John Locke Wrote: Two Treatises of Government Like Hobbes, John Locke was also an English thinker of the late 1600s, but he rejected absolute monarchy and had a more optimistic view of human nature. Locke believed that people were basically moral and that all people possess natural rights, such as the right to life, liberty, and property. Natural Rights – Rights that belong to all humans from birth.
John Locke Locke argued that people form governments to protect their natural rights. Locke also said that if the government does not protect these natural rights, then the people have the right to overthrow it.
John Locke This idea of a right to revolution was radical at that time. Locke’s ideas about natural rights and revolution later influenced Thomas Jefferson’s writing of the Declaration of Independence and the French Revolutionaries.
The Baron de Montesquieu Wrote: The Spirit of the Laws Wealthy French thinker Charles Louis de Secondat (the Baron de Montesquieu) studied ancient history and the governments of Europe. In his book he spoke well of Britain’s limited monarchy.
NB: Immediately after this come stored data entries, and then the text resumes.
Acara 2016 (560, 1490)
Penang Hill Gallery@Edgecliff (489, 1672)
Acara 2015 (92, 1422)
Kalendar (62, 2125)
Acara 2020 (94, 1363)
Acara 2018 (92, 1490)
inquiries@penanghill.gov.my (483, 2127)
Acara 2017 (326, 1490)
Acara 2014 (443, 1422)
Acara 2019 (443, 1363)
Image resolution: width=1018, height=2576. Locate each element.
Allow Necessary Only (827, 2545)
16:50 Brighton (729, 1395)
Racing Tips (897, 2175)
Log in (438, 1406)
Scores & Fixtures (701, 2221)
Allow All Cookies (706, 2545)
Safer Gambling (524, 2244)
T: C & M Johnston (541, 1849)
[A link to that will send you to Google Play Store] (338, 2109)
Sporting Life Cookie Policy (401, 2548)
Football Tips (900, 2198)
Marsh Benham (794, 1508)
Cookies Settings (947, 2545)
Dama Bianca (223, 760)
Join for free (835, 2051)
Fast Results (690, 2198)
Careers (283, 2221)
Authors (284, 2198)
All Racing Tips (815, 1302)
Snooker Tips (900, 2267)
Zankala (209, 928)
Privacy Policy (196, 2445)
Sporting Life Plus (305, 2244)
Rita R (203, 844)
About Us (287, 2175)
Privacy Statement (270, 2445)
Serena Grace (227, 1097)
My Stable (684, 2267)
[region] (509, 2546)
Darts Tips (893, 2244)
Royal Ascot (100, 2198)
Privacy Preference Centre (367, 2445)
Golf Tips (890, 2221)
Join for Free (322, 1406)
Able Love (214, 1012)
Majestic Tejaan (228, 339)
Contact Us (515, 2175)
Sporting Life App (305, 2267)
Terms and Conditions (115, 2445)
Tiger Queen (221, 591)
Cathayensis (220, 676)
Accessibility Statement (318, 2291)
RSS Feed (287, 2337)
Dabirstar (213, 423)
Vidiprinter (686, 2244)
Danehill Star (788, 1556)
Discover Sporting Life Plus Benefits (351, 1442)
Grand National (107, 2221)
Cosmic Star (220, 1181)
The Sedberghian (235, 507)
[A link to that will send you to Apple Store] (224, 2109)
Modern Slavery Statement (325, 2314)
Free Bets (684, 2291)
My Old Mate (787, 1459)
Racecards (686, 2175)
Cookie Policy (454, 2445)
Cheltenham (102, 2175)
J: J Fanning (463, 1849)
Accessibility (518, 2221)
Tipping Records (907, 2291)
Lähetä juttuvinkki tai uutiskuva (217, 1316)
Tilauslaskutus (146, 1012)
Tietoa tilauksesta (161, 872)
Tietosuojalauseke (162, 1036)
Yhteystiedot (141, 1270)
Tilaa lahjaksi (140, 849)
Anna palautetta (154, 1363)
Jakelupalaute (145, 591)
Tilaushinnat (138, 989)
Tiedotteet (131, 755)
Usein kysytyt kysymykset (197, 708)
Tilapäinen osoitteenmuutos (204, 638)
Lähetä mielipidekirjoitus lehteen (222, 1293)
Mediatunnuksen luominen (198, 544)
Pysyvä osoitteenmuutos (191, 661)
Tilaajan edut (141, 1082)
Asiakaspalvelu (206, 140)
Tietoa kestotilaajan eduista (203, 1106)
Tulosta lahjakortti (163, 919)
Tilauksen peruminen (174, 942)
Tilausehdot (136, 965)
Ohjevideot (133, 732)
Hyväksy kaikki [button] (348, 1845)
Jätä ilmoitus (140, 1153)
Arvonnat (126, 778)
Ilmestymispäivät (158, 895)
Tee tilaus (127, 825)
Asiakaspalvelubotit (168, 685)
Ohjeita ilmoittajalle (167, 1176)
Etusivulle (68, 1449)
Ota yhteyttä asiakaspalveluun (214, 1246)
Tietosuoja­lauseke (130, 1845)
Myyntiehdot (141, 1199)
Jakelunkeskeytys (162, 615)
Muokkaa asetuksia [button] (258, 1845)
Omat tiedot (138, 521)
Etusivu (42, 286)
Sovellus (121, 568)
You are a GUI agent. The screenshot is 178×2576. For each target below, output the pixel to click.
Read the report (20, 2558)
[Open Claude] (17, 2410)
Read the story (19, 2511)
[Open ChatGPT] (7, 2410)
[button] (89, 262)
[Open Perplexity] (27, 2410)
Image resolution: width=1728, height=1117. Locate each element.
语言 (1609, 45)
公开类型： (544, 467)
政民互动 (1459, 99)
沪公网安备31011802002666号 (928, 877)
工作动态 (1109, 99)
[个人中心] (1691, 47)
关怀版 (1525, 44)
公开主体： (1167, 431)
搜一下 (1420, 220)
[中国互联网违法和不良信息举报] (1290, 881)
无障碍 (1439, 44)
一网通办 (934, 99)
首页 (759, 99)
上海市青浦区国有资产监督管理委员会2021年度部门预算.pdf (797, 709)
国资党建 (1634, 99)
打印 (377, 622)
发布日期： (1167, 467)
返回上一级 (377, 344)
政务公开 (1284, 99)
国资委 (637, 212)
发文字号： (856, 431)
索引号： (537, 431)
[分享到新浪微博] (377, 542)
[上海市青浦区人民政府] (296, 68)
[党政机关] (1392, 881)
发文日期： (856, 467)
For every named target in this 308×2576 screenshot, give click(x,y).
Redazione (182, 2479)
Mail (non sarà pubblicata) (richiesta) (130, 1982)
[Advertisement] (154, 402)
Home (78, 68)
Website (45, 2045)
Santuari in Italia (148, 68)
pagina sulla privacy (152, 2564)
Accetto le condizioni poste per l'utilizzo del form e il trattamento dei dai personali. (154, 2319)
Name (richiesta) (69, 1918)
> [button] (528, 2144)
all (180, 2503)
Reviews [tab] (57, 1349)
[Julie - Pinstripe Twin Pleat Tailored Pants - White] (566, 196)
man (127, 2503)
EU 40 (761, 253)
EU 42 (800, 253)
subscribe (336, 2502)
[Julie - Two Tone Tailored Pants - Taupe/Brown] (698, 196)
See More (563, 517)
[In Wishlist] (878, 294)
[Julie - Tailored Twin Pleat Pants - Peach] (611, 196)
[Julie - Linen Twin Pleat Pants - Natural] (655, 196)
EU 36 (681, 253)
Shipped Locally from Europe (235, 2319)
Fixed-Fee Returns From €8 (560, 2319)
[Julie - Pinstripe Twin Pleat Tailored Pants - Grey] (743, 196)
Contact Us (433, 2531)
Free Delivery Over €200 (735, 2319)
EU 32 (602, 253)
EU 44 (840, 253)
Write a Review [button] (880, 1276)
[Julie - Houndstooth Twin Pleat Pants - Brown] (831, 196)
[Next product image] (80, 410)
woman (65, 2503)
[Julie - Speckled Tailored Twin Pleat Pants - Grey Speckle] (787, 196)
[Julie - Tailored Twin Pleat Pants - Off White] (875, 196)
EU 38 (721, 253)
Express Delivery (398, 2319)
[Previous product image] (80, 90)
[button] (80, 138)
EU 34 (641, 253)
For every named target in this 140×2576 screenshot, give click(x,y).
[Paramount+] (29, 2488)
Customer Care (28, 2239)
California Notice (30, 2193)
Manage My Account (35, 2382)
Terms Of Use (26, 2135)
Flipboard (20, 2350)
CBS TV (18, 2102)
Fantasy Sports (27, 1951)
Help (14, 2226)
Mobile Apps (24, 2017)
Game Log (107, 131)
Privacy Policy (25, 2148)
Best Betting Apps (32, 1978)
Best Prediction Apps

He wrote that the powers of government should be separated into three branches: legislative, executive, and judicial. The separation of powers would prevent tyranny by creating what is called checks and balances. Each branch could keep the other two from gaining too much power.
President Enforces the Law Congress Makes the Law Supreme Court Interprets the Law
Voltaire Voltaire wrote many books and pamphlets in which he defended freedom of thought, and detested the slave trade. -Believed that the state/government should be separate from church. -This separation would lead to greater tolerance. -Voltaire believed in free speech, and used his sharp wit to criticize the French government and the Catholic Church for their failure to permit religious toleration and intellectual freedom.
Jean-Jacques Rousseau Wrote: The Social Contract Jean-Jacques Rousseau was another 1700s French philosophe. He believed that people were naturally good but were corrupted by the evils of society, such as the unequal distribution of property. He also believed that government should not be too powerful and must be freely elected. Rousseau believed in the will of the majority, which he called the “general will. -Government ruled through popular sovereignty.
Impact of the Enlightenment Democracy Enlightenment ideas inspired a sense of individualism, a belief in personal freedom, and a sense of the basic equality of human beings. These concepts, along with challenges to traditional authority, became important in the growth of democracy.